How to mount /lib/firmware RW

My apologies if this is an ignorant question, I have googled and searched this forum but have been unable to find the answer. I wanted to try to add wireless support to an unsupported board (everything works except wireless) during the build process. However, in order to do this I need to mount /lib/firmware RW.

I appreciate the assistance.

Hi Rob!

/lib/firmware is part of the host OS filesystem, and changing it would either block Resin OS updates, or overwrite them on every update – As this could leave devices in a non functioning state, Resin OS doesn’t allow modifications to it by default.

That said, it is certainly possible to load custom kernel modules and/or firmware from a container. If you put the firmware in the containers /lib/firmware (instead of mounting the host OS’s), and load the required kernel module from there, that generally works well.

Alternatively, there might be a way to specify an alternative location for the firmware in the drivers?

I found this thread when searching for “balena mount /lib/fimware rw” which is pretty close to the thread’s title… yet the thread didn’t quite answer the question. As I’ve found a bit more about the answer, I thought I would add it here. (Chances are I’ll need to search again in a few months’ time, so really I am helping myself.) :slight_smile:

Regarding the /lib/firmware folder, it is possible to “bind mount” it on an app container by setting the io.balena.features.firmware label in the docker-compose.yml file (or by using a single-container app with a single Dockerfile):

With that in place, firmware files can be added through an app container. The /lib/firmware folder will be initially mounted “read only” on the app container, but it can remounted “read write” before copying the file(s) with the command:

# on the app container
mount -o remount,rw /lib/firmware

It works similarly for the /lib/modules folder.

Specifically regarding network interfaces that are required to allow the device to connect to the internet, note that balena does not advise loading kernel modules or firmware files via app containers because of the risk that a routing application update could fail (e.g. a typo in the Dockerfile entry point script) and thus render the device unreachable. It would also make host OS upgrades riskier, in case the firmware file is incompatible (thought host OS upgrades should be first tested in a lab anyway…).

1 Like

I know I’m bumping an old topic; apologies. Your instructions are exactly what I’m looking for, but when I attempt to bind-mount the /lib/firmware directory:

services:
    app:
      ...
      labels:
        io.balena.features.firmware: '1'
      ...

…and then attempt to re-mount the directory in the container, I get this error:

bash-5.0# mount -o remount,rw /lib/firmware
mount: can't find /lib/firmware in /proc/mounts

Any ideas?

EDIT: I was able to get it working by making two small changes.

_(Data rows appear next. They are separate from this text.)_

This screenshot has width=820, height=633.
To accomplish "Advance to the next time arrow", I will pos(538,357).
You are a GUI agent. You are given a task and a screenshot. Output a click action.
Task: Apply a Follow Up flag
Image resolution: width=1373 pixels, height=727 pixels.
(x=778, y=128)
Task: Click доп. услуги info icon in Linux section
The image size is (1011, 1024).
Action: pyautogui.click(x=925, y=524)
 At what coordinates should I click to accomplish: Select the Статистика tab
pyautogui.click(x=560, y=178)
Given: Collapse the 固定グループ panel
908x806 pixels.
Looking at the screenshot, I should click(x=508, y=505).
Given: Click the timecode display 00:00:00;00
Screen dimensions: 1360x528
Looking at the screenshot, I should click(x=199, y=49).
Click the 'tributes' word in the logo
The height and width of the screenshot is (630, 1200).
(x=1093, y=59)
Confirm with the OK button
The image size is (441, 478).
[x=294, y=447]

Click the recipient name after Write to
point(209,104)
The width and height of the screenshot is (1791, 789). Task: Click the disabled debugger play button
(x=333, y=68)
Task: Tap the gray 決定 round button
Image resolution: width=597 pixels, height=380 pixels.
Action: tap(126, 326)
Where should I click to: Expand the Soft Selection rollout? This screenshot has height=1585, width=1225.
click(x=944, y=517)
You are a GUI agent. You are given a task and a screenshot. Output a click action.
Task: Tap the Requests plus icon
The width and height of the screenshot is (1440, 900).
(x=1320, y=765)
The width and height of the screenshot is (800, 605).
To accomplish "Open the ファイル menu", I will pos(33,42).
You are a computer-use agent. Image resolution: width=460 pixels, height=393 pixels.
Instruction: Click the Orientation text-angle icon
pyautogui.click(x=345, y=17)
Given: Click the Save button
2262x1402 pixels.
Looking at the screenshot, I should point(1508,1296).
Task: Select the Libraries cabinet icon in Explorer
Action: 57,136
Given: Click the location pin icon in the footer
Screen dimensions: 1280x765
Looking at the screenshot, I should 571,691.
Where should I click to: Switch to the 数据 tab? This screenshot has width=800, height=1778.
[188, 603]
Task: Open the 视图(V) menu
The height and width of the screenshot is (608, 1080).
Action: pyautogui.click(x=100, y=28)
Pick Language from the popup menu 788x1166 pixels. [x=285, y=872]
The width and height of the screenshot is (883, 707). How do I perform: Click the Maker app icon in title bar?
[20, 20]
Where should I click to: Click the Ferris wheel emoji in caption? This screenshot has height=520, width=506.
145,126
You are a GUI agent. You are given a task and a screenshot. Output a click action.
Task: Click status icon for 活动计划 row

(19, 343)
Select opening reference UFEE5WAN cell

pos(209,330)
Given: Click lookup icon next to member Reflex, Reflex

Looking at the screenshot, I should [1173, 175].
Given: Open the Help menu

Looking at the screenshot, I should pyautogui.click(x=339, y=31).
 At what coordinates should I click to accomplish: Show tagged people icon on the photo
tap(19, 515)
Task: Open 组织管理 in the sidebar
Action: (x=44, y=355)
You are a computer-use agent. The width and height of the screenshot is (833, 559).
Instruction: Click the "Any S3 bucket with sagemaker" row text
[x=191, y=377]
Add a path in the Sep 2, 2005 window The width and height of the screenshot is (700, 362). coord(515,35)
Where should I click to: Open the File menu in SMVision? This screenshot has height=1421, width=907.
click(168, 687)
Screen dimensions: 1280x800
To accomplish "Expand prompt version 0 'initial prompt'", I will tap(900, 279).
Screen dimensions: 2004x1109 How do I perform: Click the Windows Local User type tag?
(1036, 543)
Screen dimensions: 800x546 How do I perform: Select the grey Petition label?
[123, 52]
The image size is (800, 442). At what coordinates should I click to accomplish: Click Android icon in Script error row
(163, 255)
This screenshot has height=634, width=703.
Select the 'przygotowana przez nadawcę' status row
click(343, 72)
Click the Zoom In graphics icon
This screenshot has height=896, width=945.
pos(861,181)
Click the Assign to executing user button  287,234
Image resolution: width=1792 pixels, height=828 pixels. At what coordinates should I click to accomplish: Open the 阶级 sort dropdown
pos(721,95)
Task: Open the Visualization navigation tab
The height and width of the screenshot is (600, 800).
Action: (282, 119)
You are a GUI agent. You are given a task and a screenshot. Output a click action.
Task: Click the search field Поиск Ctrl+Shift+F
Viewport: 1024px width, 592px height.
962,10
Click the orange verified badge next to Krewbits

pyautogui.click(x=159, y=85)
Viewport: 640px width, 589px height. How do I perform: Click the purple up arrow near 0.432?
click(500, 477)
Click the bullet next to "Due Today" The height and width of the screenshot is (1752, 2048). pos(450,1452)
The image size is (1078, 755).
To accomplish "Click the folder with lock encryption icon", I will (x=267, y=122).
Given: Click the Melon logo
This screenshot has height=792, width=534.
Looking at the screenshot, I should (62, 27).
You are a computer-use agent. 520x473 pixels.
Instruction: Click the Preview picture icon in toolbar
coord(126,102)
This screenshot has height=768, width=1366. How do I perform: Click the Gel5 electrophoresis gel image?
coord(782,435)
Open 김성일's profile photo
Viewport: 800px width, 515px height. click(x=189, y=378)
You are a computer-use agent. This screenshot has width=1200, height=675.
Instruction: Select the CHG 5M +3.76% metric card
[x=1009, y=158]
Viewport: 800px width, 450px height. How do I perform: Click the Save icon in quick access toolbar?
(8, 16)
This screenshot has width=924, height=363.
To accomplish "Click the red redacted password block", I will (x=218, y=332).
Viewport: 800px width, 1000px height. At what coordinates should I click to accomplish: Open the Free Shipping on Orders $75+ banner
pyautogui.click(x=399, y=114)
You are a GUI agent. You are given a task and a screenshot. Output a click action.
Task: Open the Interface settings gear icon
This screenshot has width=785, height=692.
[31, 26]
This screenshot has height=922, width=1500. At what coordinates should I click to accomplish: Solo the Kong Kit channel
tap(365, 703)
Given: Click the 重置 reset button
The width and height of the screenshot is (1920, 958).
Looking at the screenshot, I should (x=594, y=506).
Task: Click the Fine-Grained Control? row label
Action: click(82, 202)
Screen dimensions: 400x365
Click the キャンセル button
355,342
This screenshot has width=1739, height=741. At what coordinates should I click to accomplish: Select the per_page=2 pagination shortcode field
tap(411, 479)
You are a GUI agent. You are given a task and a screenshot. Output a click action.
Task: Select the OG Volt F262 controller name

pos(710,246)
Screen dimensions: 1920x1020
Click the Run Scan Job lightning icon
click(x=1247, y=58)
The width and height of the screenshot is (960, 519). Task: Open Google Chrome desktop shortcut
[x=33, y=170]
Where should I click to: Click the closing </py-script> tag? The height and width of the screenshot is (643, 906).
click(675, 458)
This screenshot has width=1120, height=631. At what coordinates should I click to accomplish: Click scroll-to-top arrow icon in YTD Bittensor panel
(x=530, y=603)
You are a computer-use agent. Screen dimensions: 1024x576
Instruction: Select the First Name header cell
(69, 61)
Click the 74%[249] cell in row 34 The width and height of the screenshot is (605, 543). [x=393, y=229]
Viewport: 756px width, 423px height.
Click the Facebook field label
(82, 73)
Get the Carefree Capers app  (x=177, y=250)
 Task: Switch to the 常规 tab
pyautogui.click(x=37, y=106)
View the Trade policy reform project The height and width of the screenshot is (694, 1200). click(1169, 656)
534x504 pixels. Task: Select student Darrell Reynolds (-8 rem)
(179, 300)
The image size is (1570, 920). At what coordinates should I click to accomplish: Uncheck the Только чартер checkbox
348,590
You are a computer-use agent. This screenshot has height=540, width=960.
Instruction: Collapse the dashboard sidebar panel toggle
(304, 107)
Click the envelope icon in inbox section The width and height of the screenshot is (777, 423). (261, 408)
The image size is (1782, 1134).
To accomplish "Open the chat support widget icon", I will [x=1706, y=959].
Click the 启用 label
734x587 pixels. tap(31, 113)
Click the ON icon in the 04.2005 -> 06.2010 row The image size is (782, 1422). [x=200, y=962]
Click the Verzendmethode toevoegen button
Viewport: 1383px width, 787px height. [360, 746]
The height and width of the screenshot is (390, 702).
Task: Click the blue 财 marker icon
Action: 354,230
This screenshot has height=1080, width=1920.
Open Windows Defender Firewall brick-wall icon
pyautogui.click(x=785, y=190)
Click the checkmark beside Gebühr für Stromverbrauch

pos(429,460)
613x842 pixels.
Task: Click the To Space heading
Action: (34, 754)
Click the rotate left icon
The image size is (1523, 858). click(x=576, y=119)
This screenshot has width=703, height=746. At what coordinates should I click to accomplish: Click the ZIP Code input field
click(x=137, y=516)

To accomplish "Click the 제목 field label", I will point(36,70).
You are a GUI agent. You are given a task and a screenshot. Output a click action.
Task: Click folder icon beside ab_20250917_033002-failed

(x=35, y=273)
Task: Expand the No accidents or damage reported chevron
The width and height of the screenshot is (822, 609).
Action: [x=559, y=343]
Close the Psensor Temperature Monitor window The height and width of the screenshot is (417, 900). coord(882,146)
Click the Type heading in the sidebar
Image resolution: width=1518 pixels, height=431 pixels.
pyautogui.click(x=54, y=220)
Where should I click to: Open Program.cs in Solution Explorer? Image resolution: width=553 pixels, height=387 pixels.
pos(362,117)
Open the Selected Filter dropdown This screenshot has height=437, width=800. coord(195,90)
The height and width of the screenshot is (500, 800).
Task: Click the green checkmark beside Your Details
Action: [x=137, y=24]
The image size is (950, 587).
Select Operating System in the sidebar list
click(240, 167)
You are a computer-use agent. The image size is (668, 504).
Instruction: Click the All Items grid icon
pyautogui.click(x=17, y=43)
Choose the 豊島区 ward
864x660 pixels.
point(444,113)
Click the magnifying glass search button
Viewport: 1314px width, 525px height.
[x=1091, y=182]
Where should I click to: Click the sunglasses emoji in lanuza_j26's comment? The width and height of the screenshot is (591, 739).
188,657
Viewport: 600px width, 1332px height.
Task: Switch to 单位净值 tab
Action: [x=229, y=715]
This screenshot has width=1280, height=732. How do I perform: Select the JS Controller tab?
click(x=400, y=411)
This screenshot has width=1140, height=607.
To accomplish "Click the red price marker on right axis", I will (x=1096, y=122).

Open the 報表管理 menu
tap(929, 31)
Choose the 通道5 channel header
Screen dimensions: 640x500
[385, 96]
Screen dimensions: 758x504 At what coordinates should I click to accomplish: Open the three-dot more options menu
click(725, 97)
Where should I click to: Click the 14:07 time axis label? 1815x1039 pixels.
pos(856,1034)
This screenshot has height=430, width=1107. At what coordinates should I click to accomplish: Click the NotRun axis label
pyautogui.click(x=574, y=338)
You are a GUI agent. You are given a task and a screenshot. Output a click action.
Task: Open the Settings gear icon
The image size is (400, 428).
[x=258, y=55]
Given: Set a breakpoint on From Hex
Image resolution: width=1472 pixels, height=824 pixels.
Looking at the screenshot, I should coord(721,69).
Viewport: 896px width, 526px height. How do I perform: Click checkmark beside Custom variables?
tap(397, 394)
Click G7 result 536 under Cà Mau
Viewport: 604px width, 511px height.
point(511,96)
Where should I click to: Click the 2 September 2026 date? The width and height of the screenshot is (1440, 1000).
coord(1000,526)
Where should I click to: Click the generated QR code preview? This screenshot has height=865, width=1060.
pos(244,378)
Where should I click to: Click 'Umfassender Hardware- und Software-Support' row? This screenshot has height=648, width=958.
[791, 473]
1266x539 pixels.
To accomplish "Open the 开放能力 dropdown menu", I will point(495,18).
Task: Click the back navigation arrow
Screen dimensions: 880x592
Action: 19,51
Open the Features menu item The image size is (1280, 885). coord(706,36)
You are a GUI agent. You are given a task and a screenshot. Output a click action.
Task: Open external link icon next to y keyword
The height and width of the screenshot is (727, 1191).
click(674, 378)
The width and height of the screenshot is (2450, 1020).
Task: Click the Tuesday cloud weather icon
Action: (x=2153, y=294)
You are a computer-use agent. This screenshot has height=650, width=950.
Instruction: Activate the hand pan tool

First, I had to run my app container with privileged: true:

services:
    app:
      ...
      labels:
        io.balena.features.firmware: '1'
      privileged: true
      ...

Second, I had to have a space between remount and rw (I got the idea from https://askubuntu.com/a/744648):

bash-5.0# mount -o remount, rw /lib/firmware
1 Like

Glad you got it working and thanks for posting your solution!